INSTRUCTIONS TO FOLLOW – Starting at the line with "You are a computer-use agent. The" and going on through the line with "Screen dimensions: 600x414", reproduce each line in the records below exactly and nothing more.

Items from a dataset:
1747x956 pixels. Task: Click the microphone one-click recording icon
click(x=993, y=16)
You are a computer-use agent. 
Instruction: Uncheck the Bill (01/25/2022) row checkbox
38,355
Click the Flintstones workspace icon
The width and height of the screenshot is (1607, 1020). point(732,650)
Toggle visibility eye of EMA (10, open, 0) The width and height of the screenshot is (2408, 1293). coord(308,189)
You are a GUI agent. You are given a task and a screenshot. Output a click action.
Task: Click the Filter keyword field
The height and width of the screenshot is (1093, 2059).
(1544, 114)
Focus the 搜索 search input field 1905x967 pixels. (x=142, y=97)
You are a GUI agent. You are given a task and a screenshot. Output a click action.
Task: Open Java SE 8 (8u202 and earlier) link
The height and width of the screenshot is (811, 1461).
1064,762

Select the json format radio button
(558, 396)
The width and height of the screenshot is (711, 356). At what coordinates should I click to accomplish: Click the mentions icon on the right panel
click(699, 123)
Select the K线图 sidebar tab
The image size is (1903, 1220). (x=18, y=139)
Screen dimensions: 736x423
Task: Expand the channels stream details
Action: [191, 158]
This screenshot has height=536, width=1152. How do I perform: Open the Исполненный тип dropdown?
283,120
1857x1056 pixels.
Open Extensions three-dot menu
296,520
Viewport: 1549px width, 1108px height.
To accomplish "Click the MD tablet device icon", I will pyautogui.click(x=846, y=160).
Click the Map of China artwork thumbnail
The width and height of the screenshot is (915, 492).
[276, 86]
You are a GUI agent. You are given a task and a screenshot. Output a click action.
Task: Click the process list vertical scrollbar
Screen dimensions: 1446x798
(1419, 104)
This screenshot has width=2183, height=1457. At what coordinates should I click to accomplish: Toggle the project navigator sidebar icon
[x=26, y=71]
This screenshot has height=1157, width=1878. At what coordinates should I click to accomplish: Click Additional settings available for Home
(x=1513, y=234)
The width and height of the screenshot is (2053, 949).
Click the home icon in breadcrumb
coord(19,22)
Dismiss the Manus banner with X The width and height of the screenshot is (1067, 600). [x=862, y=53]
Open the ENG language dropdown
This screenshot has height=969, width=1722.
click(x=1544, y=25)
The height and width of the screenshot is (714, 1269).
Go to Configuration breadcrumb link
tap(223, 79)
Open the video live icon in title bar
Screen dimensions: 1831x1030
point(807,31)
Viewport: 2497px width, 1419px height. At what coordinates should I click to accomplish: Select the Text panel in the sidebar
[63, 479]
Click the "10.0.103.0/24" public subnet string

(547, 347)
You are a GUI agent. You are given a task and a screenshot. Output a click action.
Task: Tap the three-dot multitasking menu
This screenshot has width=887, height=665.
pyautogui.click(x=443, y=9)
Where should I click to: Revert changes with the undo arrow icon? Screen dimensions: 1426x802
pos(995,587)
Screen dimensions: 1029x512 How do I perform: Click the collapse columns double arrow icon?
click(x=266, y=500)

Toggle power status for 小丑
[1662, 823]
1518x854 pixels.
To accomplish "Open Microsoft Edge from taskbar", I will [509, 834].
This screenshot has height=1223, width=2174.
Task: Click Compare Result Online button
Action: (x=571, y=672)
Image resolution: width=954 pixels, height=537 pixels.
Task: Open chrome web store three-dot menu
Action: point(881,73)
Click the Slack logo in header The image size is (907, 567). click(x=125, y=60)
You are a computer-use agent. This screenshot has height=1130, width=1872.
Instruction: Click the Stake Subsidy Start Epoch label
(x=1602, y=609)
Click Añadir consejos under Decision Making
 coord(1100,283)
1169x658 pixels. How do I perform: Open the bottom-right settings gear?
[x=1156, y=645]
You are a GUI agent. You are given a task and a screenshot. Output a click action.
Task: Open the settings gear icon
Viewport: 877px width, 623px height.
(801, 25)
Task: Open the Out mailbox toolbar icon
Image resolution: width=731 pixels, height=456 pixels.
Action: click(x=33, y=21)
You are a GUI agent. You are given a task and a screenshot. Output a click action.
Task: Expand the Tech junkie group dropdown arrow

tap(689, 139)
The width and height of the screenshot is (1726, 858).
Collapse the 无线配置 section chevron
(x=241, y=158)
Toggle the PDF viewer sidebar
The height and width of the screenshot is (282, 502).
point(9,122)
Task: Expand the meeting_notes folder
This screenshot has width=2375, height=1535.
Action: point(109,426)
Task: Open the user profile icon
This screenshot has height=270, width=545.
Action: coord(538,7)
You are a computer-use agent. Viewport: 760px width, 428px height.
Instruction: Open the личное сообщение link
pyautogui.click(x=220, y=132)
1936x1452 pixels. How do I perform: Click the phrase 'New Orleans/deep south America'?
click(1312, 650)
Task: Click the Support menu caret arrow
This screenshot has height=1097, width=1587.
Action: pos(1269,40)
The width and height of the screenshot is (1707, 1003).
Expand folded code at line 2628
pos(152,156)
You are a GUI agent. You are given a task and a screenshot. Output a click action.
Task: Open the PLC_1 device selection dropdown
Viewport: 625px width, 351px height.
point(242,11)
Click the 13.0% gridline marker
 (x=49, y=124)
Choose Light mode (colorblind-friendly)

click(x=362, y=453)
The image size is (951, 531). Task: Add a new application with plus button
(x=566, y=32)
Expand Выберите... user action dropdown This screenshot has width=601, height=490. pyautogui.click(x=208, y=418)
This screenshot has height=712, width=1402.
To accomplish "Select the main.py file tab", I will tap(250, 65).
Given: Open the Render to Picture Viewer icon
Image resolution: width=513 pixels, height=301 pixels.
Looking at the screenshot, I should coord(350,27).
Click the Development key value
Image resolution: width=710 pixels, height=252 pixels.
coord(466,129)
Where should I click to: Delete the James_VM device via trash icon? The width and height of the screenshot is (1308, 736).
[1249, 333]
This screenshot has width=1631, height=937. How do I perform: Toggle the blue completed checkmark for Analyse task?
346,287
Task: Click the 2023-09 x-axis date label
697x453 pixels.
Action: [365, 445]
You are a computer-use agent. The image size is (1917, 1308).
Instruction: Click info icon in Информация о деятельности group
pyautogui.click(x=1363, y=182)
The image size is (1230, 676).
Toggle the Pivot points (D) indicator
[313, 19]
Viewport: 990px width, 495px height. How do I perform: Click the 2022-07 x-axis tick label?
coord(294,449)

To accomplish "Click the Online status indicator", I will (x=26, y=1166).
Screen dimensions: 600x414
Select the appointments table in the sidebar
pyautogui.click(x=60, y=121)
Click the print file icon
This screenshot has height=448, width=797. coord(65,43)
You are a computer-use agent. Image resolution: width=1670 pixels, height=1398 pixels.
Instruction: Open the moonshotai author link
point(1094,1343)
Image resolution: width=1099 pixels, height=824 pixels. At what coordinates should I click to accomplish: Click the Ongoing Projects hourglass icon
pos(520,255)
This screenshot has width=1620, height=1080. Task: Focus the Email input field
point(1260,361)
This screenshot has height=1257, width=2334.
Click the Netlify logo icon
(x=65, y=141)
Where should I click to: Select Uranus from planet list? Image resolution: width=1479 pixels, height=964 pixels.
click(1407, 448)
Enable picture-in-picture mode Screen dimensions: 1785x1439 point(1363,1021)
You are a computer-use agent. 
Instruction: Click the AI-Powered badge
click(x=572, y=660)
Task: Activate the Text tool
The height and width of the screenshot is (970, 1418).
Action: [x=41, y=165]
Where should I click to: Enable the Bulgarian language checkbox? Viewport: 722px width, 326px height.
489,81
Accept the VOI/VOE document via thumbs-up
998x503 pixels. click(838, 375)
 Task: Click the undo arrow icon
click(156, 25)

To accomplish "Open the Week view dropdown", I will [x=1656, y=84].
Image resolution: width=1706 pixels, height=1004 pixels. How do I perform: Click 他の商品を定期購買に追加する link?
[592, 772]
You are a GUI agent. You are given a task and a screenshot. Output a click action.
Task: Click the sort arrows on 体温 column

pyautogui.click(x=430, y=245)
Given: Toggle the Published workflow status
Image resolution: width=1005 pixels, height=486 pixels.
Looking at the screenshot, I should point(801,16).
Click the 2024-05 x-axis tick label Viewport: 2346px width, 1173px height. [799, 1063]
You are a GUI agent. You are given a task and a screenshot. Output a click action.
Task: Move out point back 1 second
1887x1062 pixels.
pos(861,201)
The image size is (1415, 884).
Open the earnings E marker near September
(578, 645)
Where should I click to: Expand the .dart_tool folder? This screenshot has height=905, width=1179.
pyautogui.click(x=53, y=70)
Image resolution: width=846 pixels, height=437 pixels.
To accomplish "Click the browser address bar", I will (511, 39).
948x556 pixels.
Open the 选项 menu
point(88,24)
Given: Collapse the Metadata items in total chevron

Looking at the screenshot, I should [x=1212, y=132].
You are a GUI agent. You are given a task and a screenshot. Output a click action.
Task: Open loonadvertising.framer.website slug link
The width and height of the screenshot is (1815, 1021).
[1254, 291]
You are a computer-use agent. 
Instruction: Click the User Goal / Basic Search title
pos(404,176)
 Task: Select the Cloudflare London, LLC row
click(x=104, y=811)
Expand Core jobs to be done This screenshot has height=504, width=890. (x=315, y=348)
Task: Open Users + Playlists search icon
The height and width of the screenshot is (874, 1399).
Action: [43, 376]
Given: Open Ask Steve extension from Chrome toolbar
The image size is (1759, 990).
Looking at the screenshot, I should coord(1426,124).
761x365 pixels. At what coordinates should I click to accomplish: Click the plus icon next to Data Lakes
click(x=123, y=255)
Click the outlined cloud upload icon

SOLUTION FOR THIS TASK –
You are a computer-use agent. The image size is (1917, 1308).
Instruction: Click info icon in Информация о деятельности group
pyautogui.click(x=1363, y=182)
The image size is (1230, 676).
Toggle the Pivot points (D) indicator
[313, 19]
Viewport: 990px width, 495px height. How do I perform: Click the 2022-07 x-axis tick label?
coord(294,449)

To accomplish "Click the Online status indicator", I will (x=26, y=1166).
Screen dimensions: 600x414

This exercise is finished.